Pescara, tutto in 90 minuti Auteri: servono i nostri tifosi

15 Marzo 2022

Con i romagnoli scontro diretto per la corsa al 3° posto. Pompetti recupera

PESCARA. Tutto (o quasi) in novanta minuti. Il Pescara sfida il Cesena all’Adriatico (ore 21) con l’obiettivo di riaprire ufficialmente la corsa al terzo posto.

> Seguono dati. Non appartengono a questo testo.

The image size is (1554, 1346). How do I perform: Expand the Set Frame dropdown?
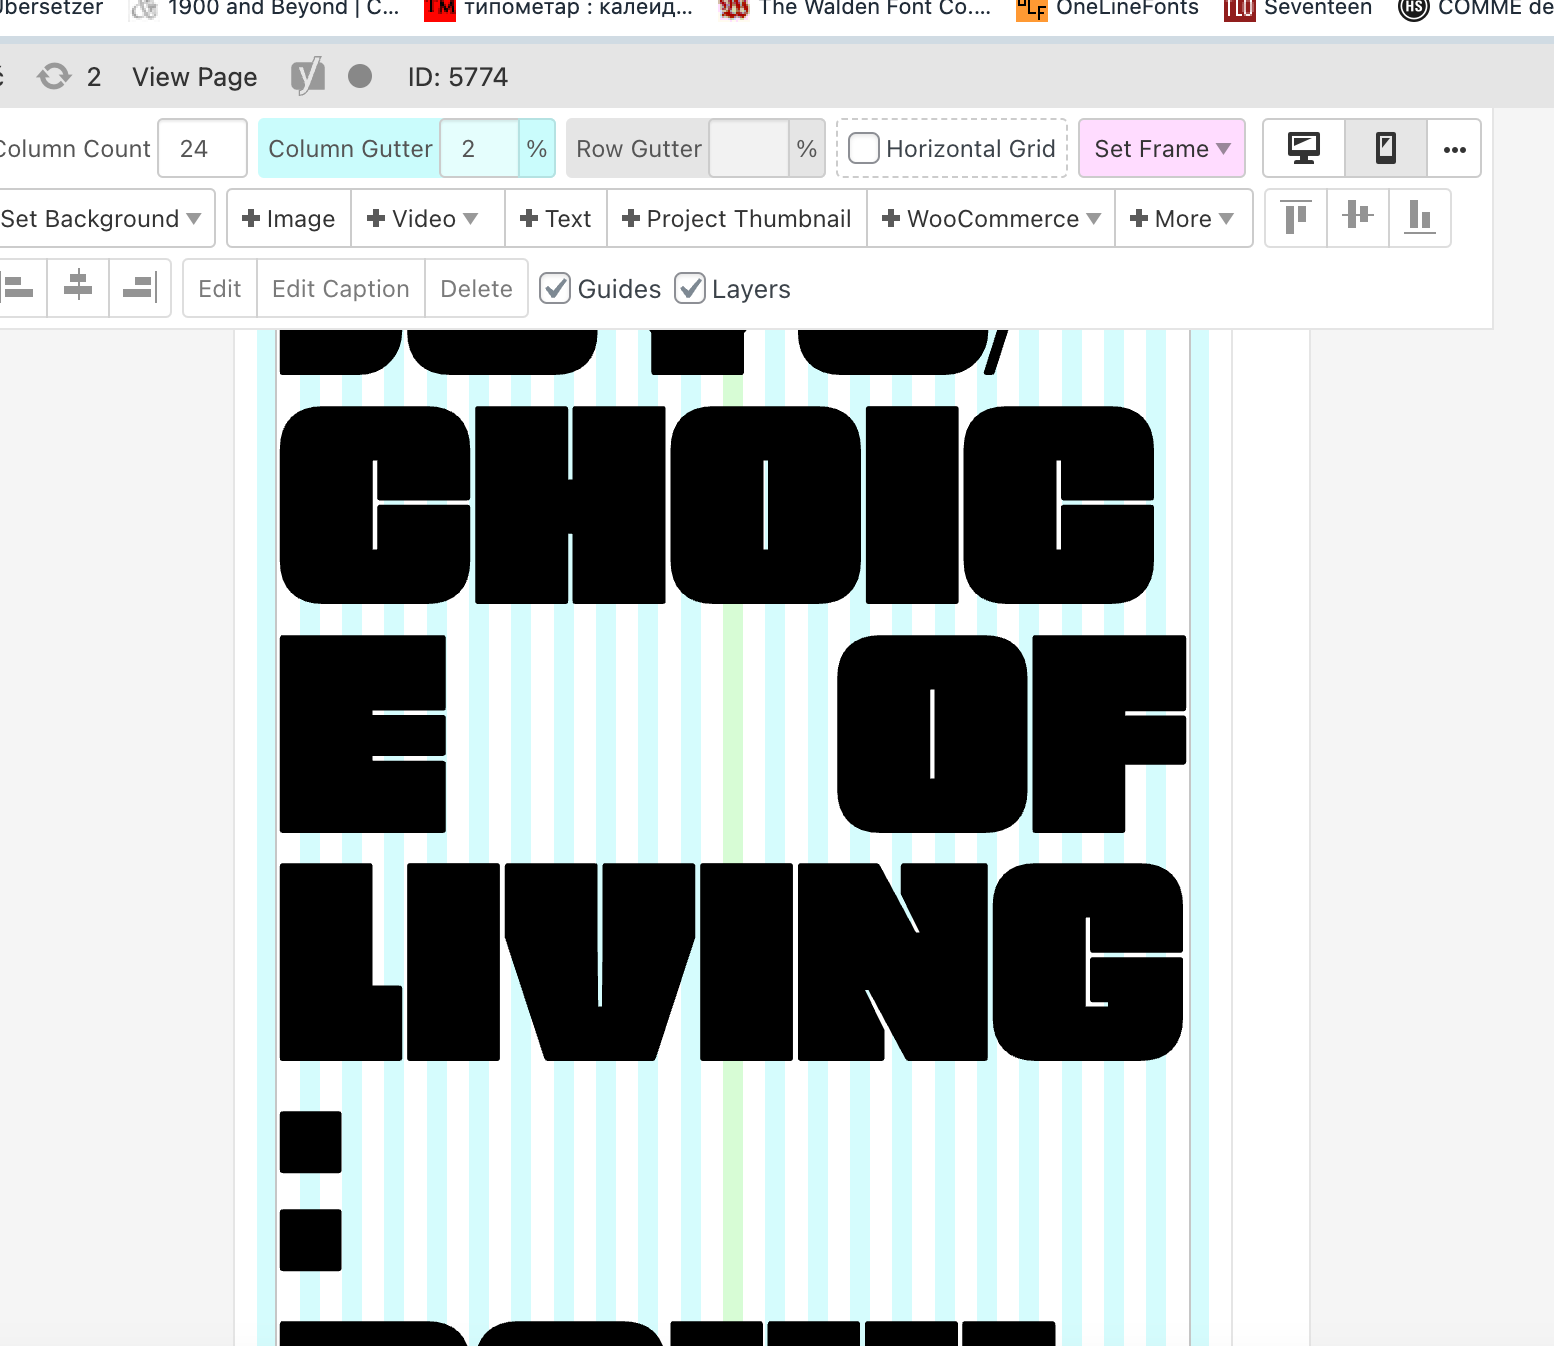(1161, 149)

Al momento la distanza è consistente (-5), ma in caso di successo i biancazzurri ridurrebbero il gap a soli 2 punti con altre sei partite da giocare. «Gara importantissima, non abbiamo alternative, dobbiamo vincere», taglia corto l’allenatore biancazzurro Gaetano Auteri. «Non so se è decisiva, ma questi sono incroci fondamentali, se vogliamo migliorare la posizione in classifica abbiamo l’obbligo di conquistare l’intera posta in palio».
Di fronte i romagnoli che in trasferta hanno conquistato 25 punti (7 vittorie, come il Pescara, 4 pareggi e altrettante sconfitte), ma nei 21 precedenti di campionato non sono mai riusciti a espugnare l’Adriatico: 15 successi biancazzurri e 6 pareggi. Auteri si augura che il trend positivo continui, però avverte. «Il Cesena è una squadra organizzata, mette in pratica un ottimo possesso palla e ha tante individualità di spicco. In ogni caso», precisa il tecnico siciliano, «non siamo inferiori ai bianconeri, ma dobbiamo dimostrarlo sul campo».
Le scelte. La buona notizia arriva da Marco Pompetti che ieri si è allenato insieme ai compagni, tuttavia, la decisione definitiva sull’impiego dal primo minuto del centrocampista verrà presa questa mattina nel corso della seduta di rifinitura. Le sensazioni sono buone e Pompetti, alle prese con un principio di pubalgia, alla fine dovrebbe stringere i denti e scendere in campo. Poi, magari, Auteri lo terrà a riposo nel match successivo in programma sabato a Teramo. «Valuteremo fino alla fine la possibilità di farlo giocare contro il Cesena», conferma l'allenatore. Nel 4-2-3-1, declinabile in 4-3-3 (dipende dalla posizione di Pontisso), davanti a Sorrentino si rivede Drudi al centro della difesa in coppa con Ingrosso. A destra Zappella, mentre a sinistra c’è il ballottaggio per la sostituzione dello squalificato Veroli, con Frascatore e Nzita a giocarsi il posto per completare la retroguardia.
A centrocampo De Risio accanto a Pompetti e in attacco Clemenza, Pontisso e Rauti hanno il compito di supportare Ferrari. Dopo aver superato il record stagionale di reti segnando all’Olbia (14° centro), il bomber argentino vuole avvicinarsi ulteriormente al traguardo fissato tempo fa: «Mi piacerebbe segnare 20 gol», disse qualche mese fa al Centro. Oltre a Veroli, assente l’infortunato Diambo.
L’appello ai tifosi. Nelle ultime gare casalinghe il dato sugli spettatori si è assestato sulle 1.500 presenze, numeri imbarazzanti per una piazza calda come quella pescarese. Questa sera la società si aspetta una risposta da parte del pubblico e sulle gradinate dell’Adriatico sono attesi almeno 3.000 tifosi. «Faccio un appello», dice Auteri, «ci piacerebbe avere una bella cornice di pubblico. Sono sicuro che risponderanno in tanti, i nostri tifosi sono un’arma in più».
Qui Cesena. Obiettivo mantenere a distanza il Pescara e provare a cogliere il primo successo nella storia allo stadio Adriatico. «Il terzo posto è il nostro obiettivo», afferma il tecnico bianconero William Viali, «daremo il massimo per conquistarlo, considerati anche i tanti sacrifici che abbiamo fatto finora. Di certo non faremo calcoli, ci aspetta una partita dura, il Pescara non perde in casa da ottobre contro il Modena, sarà una partita divertente ed aperta». Assenti per infortunio Mulè, Calderoni, Missiroli, Zecca e l’ex Rigoni, rientra Ilari dopo la squalifica.